++++ Reading text ++++

Establishing FinOps capability requires three things that must be designed into the TOM from the outset. First, a tagging strategy — every cloud resource must be tagged with the team, workload, environment and cost centre responsible for it. Without consistent tagging, cost allocation is impossible and accountability cannot be established. Second, a cost visibility tool — either native cloud provider tooling (Azure Cost Management, AWS Cost Explorer) or a third-party FinOps platform — that makes cloud spend visible at team level in near-real time. Third, a cost accountability mechanism — whether showback or chargeback — that creates incentives for teams to make cost-conscious architectural and operational decisions. The tagging strategy must be defined before migration begins, not retrospectively applied to a cloud estate that has grown without consistent metadata.

Designing for the Regulated Environment

In a BaFin-regulated institution, the Cloud TOM has several requirements that do not arise in unregulated industries. Each of them should be designed into the operating model from the outset, because retrofitting them after the operating model has established is expensive and disruptive.

++++ Raw data ++++

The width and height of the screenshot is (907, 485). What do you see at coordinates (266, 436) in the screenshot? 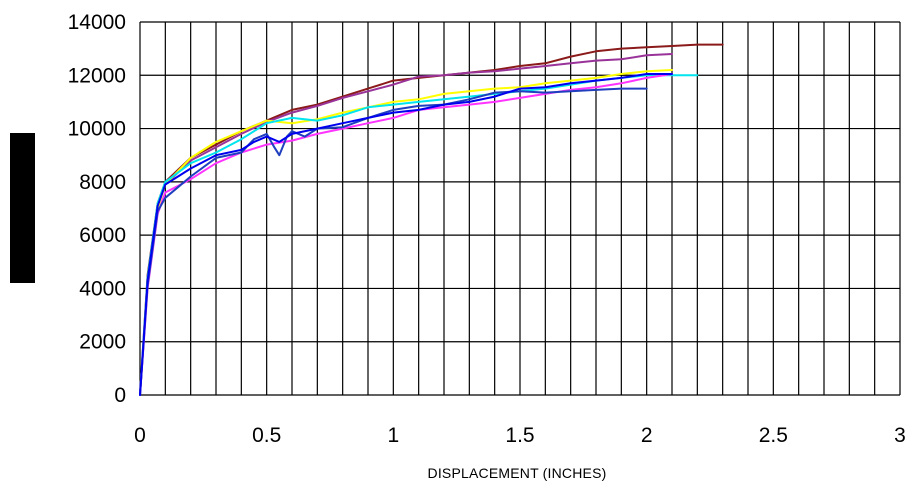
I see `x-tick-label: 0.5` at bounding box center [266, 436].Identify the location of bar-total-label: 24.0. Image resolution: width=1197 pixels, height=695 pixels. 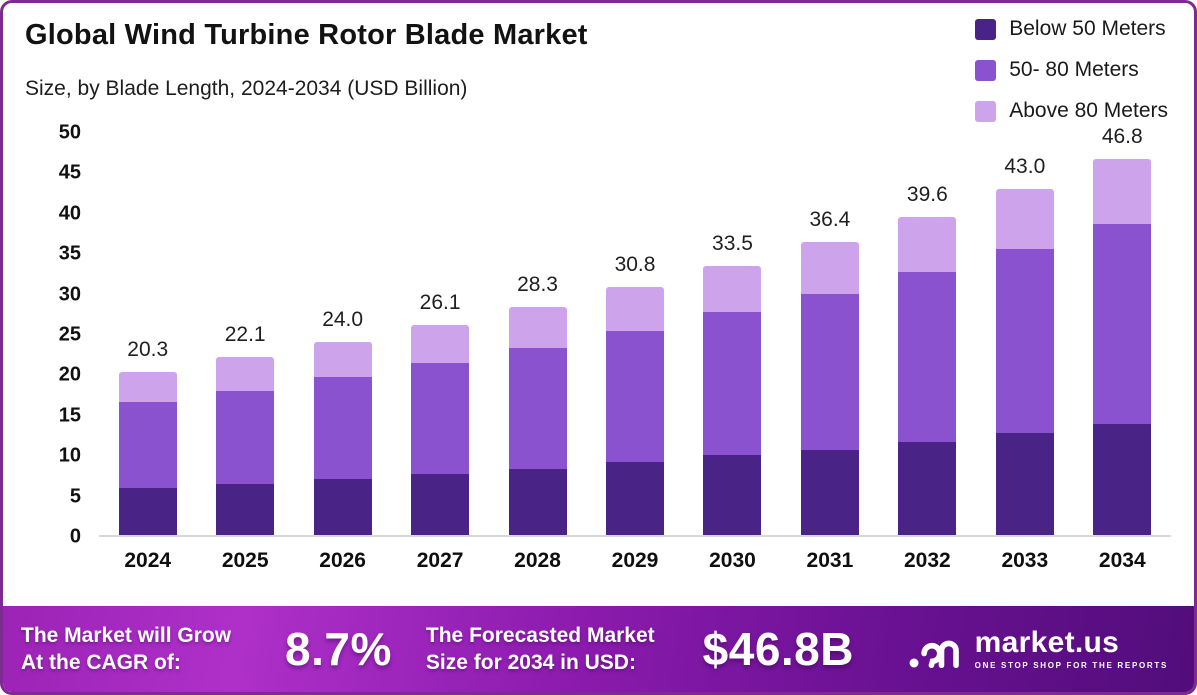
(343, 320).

++++

# Required work
1 - In the cloud operating model passage, what must every cloud resource be tagged with?
2 - Pick up the cloud operating model passage after its final sentence and continue it.
You can set the material aside; it plays no part here.

# Responses
1 - The team, workload, environment and cost center responsible for it.

2 -
Single Accountable Party for Cloud Governance

BaFin's supervisory expectations, and DORA's ICT governance requirements, presuppose that there is a single identifiable party within the institution who is accountable for the governance of each material cloud arrangement — including accountability for the third-party risk management of the hyperscaler relationship. In practice, this means that the Cloud TOM must designate a named role — typically at CTO or equivalent level — with documented accountability for cloud governance, and that this designation must be reflected in the institution's DORA governance documentation.

Change Management in a Cloud Environment

Traditional change advisory board processes — weekly meetings, multi-week lead times, manual approval workflows — are incompatible with cloud operating velocity. DORA's change management requirements, however, do not disappear because the infrastructure has moved to the cloud. The Cloud TOM must define a change management process that satisfies regulatory requirements for change control and auditability while enabling the deployment frequency that cloud infrastructure supports. In practice, this means policy-as-code enforcement of change controls rather than manual approval gates, with automated audit trail generation that can be produced for regulatory review.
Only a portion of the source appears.